→ **INSTRUCTION**: Could you pull out the lines of the records below, starting with the line that contains "Select the orange" and ending with the line that contains "pyautogui.click(x=877, y=70)", and copy each one verbatim?

═══

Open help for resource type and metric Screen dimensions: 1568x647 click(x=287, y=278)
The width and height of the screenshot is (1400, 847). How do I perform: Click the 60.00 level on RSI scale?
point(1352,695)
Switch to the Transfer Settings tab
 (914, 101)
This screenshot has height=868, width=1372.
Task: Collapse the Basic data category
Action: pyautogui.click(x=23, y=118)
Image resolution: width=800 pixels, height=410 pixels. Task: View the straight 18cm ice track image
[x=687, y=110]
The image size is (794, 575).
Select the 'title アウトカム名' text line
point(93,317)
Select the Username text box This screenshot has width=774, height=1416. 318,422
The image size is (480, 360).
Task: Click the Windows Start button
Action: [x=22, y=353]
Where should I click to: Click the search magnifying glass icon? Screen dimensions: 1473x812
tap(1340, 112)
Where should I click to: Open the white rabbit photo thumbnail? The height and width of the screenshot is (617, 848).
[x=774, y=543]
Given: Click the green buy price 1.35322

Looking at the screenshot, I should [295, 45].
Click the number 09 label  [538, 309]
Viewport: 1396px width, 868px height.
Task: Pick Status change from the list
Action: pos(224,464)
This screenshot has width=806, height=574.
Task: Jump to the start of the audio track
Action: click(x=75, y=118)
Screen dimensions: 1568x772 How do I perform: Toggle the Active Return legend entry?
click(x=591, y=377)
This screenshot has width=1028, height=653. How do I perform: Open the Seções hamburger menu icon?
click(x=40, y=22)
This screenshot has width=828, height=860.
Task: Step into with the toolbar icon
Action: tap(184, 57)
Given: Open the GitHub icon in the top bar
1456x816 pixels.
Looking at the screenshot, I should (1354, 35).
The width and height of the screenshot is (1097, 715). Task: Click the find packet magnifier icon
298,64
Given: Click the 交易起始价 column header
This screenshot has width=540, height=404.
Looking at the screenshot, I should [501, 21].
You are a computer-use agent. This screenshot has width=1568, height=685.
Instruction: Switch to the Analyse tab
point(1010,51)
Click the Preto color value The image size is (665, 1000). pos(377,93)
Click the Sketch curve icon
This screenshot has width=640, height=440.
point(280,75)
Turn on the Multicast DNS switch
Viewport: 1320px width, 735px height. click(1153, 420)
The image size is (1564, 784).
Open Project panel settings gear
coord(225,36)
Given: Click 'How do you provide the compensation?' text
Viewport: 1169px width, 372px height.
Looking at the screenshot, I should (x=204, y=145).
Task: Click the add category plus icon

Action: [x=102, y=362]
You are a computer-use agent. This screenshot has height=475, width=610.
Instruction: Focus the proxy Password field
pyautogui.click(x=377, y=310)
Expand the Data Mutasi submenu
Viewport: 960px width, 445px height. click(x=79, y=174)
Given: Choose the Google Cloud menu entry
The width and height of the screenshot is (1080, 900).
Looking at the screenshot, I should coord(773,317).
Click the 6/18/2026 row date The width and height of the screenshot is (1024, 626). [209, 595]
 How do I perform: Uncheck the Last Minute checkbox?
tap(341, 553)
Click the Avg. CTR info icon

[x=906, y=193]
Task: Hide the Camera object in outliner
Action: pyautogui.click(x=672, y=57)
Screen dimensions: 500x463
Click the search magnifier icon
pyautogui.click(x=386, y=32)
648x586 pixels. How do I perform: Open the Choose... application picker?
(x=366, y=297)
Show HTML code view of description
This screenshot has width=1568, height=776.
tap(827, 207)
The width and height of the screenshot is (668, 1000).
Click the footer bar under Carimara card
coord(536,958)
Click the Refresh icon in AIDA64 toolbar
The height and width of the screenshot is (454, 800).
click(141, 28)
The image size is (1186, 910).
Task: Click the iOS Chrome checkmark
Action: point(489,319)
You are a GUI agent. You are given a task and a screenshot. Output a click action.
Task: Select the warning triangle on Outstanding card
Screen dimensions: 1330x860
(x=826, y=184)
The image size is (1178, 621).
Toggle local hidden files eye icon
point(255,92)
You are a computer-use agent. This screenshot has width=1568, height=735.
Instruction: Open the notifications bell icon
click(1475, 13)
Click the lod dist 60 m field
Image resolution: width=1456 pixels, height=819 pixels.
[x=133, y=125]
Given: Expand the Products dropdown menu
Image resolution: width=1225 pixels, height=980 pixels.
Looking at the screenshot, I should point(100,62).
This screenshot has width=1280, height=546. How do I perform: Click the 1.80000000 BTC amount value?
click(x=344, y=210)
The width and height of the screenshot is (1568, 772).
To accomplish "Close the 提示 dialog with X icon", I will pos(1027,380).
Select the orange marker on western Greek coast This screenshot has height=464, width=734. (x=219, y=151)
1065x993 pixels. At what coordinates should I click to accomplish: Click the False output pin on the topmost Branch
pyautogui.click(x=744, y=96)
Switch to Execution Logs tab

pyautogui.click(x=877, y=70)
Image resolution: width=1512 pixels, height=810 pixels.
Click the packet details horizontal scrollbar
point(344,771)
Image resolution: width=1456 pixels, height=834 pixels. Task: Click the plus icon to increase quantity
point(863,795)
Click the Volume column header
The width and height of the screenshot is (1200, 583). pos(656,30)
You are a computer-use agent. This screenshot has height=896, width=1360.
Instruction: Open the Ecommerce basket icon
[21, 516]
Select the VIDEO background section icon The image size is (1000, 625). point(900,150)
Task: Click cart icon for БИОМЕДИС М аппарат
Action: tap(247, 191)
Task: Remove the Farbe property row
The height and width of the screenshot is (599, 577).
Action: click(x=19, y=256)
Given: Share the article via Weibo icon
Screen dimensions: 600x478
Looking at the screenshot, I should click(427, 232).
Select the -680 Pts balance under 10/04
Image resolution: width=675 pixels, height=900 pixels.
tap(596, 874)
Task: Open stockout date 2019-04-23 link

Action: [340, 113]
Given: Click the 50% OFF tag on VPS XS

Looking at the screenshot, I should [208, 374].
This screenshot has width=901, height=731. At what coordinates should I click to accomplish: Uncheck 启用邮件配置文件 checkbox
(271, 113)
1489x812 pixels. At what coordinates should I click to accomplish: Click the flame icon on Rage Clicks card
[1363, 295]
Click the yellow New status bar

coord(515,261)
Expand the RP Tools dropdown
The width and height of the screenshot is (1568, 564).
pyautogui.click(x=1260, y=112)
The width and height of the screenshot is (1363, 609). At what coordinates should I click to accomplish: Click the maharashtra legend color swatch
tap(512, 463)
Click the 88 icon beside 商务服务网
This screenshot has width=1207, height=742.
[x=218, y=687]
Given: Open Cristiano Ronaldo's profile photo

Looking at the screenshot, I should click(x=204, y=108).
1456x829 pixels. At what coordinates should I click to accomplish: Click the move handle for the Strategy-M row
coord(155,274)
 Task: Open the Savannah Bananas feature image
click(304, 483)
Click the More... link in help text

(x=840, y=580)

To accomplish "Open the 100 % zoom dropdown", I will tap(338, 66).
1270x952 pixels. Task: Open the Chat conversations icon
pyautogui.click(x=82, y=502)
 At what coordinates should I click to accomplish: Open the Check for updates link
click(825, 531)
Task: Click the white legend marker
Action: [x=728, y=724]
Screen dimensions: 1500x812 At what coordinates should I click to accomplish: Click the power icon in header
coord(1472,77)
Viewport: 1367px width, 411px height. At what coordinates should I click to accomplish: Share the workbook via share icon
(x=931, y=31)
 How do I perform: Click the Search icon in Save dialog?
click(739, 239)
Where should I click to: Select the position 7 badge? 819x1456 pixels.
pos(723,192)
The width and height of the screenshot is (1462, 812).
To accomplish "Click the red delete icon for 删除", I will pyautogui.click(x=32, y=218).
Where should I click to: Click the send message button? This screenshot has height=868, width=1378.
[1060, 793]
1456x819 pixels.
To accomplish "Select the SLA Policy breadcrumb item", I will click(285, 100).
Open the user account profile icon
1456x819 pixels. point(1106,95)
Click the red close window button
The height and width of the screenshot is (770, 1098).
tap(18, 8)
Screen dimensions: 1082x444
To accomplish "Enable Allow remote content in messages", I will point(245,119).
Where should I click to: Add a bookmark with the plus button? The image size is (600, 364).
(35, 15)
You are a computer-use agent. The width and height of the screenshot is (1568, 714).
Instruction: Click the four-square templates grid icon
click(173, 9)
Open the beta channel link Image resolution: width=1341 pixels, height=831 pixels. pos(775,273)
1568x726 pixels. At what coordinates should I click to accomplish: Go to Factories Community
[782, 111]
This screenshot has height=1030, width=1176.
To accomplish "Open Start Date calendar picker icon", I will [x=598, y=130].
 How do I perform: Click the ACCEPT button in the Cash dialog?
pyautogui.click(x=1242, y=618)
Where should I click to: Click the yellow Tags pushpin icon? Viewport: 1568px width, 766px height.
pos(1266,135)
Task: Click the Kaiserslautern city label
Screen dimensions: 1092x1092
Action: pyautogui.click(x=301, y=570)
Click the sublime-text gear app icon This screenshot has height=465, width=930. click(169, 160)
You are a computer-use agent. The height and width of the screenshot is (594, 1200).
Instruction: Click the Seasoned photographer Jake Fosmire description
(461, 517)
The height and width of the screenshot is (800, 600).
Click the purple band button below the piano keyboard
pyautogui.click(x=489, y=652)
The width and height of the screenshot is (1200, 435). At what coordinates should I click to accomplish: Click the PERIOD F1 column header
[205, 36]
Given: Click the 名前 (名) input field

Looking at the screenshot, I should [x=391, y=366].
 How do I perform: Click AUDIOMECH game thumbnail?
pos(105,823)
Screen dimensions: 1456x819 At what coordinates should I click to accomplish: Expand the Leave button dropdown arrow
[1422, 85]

═══

→ **FULL RESPONSE**:
Select the orange marker on western Greek coast This screenshot has height=464, width=734. (x=219, y=151)
1065x993 pixels. At what coordinates should I click to accomplish: Click the False output pin on the topmost Branch
pyautogui.click(x=744, y=96)
Switch to Execution Logs tab

pyautogui.click(x=877, y=70)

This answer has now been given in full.